More than 1,100 Hong Kong young people apply to ‘be a government official for a day’

Chief Secretary Matthew Cheung Kin-chung, Financial Secretary Paul Chan Mo-po and Secretary for Justice Teresa Cheng Yeuk-wah, as well as the chiefs of other 13 bureaus, all taking part in the scheme

PUBLISHED : Tuesday, 15 May, 2018, 7:32am
UPDATED : Tuesday, 15 May, 2018, 3:13pm

More than 1,100 Hong Kong secondary students are vying to be among 32 selected for a “once-in a-lifetime” opportunity to shadow the city’s top officials and see how they carry out their daily duties.

Applications from Form Four and Five students for the new government programme, called “Be a Government Official for a Day”, closed last Friday.

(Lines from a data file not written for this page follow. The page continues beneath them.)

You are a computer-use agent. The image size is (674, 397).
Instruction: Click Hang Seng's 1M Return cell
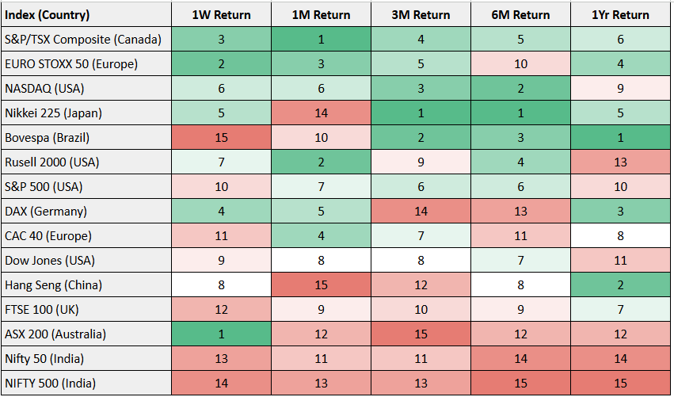pyautogui.click(x=322, y=284)
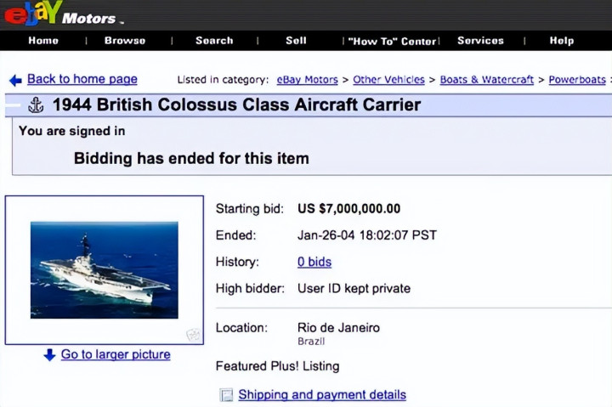Image resolution: width=612 pixels, height=407 pixels.
Task: Open the Help menu item
Action: pos(561,41)
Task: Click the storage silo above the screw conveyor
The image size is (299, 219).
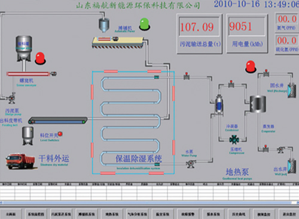Action: 24,49
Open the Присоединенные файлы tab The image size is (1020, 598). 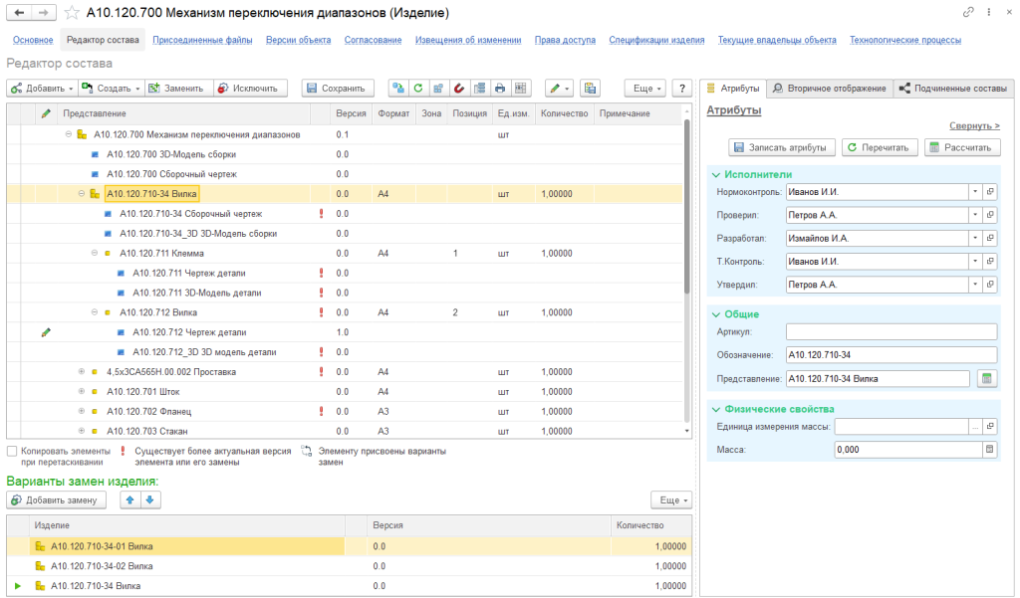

A spokesman for the Chief Secretary’s Office said it was “glad to receive a positive response” to the programme.

“The [secretariat] is verifying the applications received and will invite suitable applicants who passed the initial screening to a face-to-face meeting to be held by the end of May.”

‘No political screening’ for Hong Kong government mentoring programme

When Chief Secretary Matthew Cheung announced the scheme last month, he promised that the officials taking part would “share with the students our experience in learning and our careers, as well as personal growth”.

Cheung in his blog said it would be “a once-in-a-lifetime memorable experience” for the students. The students, roughly between the ages of 15 and 16, would need to be recommended by their schools.

Officials earlier said they hoped to choose “self-motivated” students interested in public service and possessing “analytical and communication skills”.

They also said applicants would not be judged by their political stance.

Successful applicants must attend an orientation session before the job shadowing, and they will also be asked to discuss their experiences at a “sharing session” afterwards.

“We trust the participating students will have a diversified and inspiring experience in the programme,” the spokesman said.

The programme aims to give students a better understanding of top officials’ work and also allows officials to exchange views with young people directly, according to the government.

Want to know what it’s like to run Hong Kong? Now the city’s students are going to get the chance

Chief Secretary Matthew Cheung Kin-chung, Financial Secretary Paul Chan Mo-po, and Secretary for Justice Teresa Cheng Yeuk-wah, as well as the chiefs of 13 other bureaus, are taking part. Each minister is expected to be matched with at least two students for the job shadowing, held between July 16 and 27.

A member of the newly created Youth Development Commission, Nixie Lam Lam, of the pro-government Democratic Alliance for the Betterment and Progress of Hong Kong, believed the programme could show that Chief Executive Carrie Lam Cheng Yuet-ngor was sincere in connecting with young people.

“It is a good chance for young people to understand the operation of the government, and understand why sometimes it takes so long for the ministers to formulate a policy,” she said. “It is also a good chance for the top officials to try to look at issues from a new viewpoint through their interaction with the students.”